その哀しき運命(サダメ)を少しでも変えたくて 番外編
第3章 番外編③「~小さな身体で動ける秘密(後編)~」
「ふぅ…何時までもうじうじしてたらあの人に怒られちゃう」
私はそう呟いて涙を拭うとお爺ちゃんに向き直り、その冷えてしまった手を引きながら言った。

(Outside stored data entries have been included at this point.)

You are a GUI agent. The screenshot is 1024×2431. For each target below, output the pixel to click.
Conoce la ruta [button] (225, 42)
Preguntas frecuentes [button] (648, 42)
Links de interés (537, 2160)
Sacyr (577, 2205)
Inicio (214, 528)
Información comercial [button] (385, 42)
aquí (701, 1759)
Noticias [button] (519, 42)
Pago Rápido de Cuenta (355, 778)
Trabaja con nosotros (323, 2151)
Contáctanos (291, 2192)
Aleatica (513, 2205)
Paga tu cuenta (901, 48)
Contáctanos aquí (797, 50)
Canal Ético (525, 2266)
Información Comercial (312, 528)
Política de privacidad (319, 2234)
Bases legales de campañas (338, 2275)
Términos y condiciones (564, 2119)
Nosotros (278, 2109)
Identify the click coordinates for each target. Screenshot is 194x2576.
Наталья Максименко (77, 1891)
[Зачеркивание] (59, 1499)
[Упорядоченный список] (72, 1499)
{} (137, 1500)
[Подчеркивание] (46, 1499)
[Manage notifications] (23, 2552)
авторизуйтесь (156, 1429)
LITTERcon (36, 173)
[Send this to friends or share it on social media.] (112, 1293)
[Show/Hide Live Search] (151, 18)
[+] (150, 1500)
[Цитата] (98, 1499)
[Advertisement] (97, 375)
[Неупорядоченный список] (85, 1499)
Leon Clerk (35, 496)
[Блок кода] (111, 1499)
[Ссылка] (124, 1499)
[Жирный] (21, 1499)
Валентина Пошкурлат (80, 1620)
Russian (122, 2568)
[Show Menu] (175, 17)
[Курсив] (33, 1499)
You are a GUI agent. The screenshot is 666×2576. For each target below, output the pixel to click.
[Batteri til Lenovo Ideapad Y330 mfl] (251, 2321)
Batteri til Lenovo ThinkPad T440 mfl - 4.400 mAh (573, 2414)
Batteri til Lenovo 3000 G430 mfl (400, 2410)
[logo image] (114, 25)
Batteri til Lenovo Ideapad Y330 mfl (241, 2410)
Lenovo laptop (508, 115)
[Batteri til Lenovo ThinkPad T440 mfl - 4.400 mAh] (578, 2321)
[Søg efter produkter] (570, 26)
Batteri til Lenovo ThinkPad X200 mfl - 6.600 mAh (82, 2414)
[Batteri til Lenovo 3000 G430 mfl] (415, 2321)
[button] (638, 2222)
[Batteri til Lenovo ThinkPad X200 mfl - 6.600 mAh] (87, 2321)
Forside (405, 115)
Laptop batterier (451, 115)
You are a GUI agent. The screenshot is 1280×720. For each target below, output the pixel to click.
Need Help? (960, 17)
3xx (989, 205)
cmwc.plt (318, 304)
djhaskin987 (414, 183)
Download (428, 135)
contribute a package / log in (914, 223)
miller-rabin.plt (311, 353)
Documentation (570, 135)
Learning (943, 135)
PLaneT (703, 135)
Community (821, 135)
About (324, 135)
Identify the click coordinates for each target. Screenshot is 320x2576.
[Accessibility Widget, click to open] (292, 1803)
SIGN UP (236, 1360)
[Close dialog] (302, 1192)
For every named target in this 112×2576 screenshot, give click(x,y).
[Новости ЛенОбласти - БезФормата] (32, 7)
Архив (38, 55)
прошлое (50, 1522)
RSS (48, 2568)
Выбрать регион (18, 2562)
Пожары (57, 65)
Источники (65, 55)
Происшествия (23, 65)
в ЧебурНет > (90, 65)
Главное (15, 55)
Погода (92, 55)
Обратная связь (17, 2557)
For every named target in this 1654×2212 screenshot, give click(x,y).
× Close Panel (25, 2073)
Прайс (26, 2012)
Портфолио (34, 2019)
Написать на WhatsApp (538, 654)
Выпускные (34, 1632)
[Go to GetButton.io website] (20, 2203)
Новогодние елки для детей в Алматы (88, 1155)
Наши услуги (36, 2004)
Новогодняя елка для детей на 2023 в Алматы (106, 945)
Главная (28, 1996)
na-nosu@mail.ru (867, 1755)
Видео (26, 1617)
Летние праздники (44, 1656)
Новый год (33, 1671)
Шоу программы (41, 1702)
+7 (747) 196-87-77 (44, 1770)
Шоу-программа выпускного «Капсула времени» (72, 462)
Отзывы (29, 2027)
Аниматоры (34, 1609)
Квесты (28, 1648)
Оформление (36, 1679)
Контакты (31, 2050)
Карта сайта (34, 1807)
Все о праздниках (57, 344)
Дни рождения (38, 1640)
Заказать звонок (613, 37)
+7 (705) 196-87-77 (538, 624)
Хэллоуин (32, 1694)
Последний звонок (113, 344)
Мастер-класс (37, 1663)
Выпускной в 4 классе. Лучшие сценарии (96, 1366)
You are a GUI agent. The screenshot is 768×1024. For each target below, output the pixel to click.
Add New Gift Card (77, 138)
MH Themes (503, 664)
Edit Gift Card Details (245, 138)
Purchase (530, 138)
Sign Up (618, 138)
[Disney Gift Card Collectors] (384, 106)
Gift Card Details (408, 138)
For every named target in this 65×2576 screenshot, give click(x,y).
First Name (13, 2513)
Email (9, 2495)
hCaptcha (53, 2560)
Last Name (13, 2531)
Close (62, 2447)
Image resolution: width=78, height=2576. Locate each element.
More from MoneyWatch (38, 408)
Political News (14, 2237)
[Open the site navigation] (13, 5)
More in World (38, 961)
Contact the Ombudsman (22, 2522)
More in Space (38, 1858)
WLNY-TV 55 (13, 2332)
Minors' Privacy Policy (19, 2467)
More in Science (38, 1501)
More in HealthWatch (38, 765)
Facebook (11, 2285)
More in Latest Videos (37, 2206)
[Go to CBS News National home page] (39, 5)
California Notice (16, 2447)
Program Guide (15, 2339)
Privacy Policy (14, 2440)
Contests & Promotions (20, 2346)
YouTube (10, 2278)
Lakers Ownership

「寒なったから中に入ろうお爺ちゃん。手が冷えたってるよ。後ね……私なら大丈夫だから…お爺ちゃんは自分の役目を果たして」
「ッ!? あぁ…分かった」
彼女の言葉に9世は驚愕したが納得すると頷いた。
眠る前に私はツナの部屋へ向かう。
ノック音と共にドアを開けて彼女が入ってきた。
(彩ちゃんのパジャマ可愛い猫がらでとても似合ってる)
内心でそう呟いて、オレは首を傾げながら言った。
「あれ? 彩ちゃんどうしたの?」
そう問うと彼女は自分の首に下げていた何かを外してオレに差し出し、見せてくれた。
チャリッとチェーンに通された彼女に似合うシンプルなオレンジ色の宝石が付いた指輪。
それを一瞥し、彼女を見て言った。
「…指輪(コレ)は?」
首を傾げるオレに彼女は言った。
「私の唯一の宝物をツナ……貴方に預けるわ」
「ッ!? え!?」
オレは驚愕する。
「宝物ってそんな大事な物は彩ちゃんが持ってなきゃいけないじゃないか!」
彼女は首を振ると指輪を見つめながら言った。
「ううん…今はまだ指輪(コレ)を使えないから……時が来たら貴方の元へ受け取りに行くわ。
だからそれまで貴方に持っていてほしいの……他の誰でもないツナ…貴方に…」
真剣な表情でオレを見つめる彼女のその瞳を見て、訳が有る事を悟る。
でも彼女はオレには決して言わないことも分かっていた。